Esto es lo que en mi caso, si llegara a plantearse, nunca voy a transigir con la Iglesia. Creo en Dios lo suficiente para sentir su comprensión de que los seres humanos no siempre llegamos donde nos proponemos. Que una nave no alcance su destino no puede equivaler a que la nave no salió jamás desde su punto de partida. O hacerme creer que en vez de una embarcación en toda regla, surqué los mares con un barquito de papel. Como yo me entiendo muy bien en música, es como si me dijeran que el disco que no llegó a superventas es porque no fue grabado.
No le admitiría a la Iglesia, que ha sido tantas veces fuente de mis alegrías, que respecto de mis hijas declarase, como es su idea con toda prole, que quedan en la misma situación de hijos matrimoniales con los mismos derechos y deberes. Esto de expulsar de una palabra -matrimonio- a dos cónyuges, pero extenderla a su descendencia es, sencillamente, la cuadratura del círculo, que como todo el mundo sabe es imposible. Esto son chisteras, magias, brujerías y juegos malabares con los significados más sagrados.
Si a la Iglesia se le ocurriera dictar la nulidad de mi matrimonio que -dicho sea de paso y por congruencia- yo no voy a solicitar jamás; si la Iglesia sentenciara la nulidad de dos consentimientos mutuos que hoy se dan en toda unión católica hasta con una catequesis imprescindible; si la Iglesia tocara un solo pelo de la existencia de mis hijas, afirmando que el vínculo del que procedieron no existió nunca, puede entonces estar segura la Iglesia de que va a encontrarme frente a ella hasta el final de mis días. Frente a ella -y no más con ella- a través de acciones públicas como la edición de libros, artículos, charlas y conferencias sobre un asunto que hace ya mucho que late como insostenible en la mayoría de los fieles católicos.
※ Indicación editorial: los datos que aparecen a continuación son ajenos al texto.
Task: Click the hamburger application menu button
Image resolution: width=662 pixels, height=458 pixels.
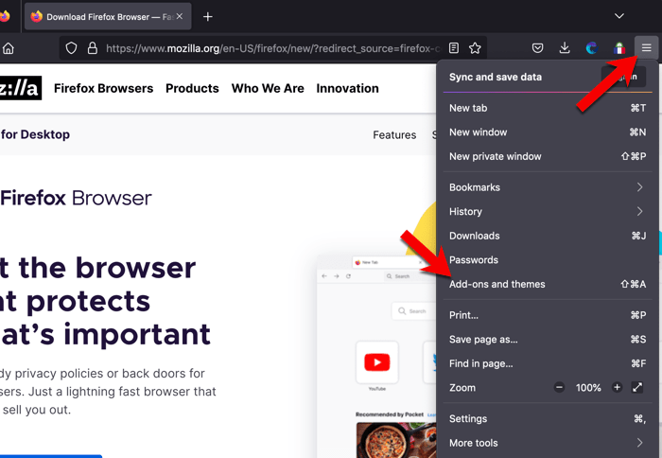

No temo lo más mínimo una excomunión en la que no creo, para nadie -para mí tampoco- en el corazón de Dios. Y en todo caso sería una de las formas en las que me sentiría más próximo a su amparo.
No voy a buscar la nulidad por los repugnantes procedimientos de la mentira. No voy a tolerar argumentos como el de la inmadurez, conquistador insaciable, ser un hombre poco dado a la familia, o que mi desestructurada infancia me marcó de tal manera que me convirtió en un hombre incapaz de asumir un compromiso… que son las perlas que ha tenido que dejarse paradójicamente quien se volvía a casar.
Estoy convencido de que no hay una mujer sensata en el mundo capaz de elegir para su vida al hombre que realmente se sintiera todo eso.
Lo acaba de decir el Papa Francisco: la Iglesia es pecadora (todos lo somos); pero ya es hora de que en asuntos tan decisivos abandone sus beneficiosas, carísimas y cuantiosas reincidencias.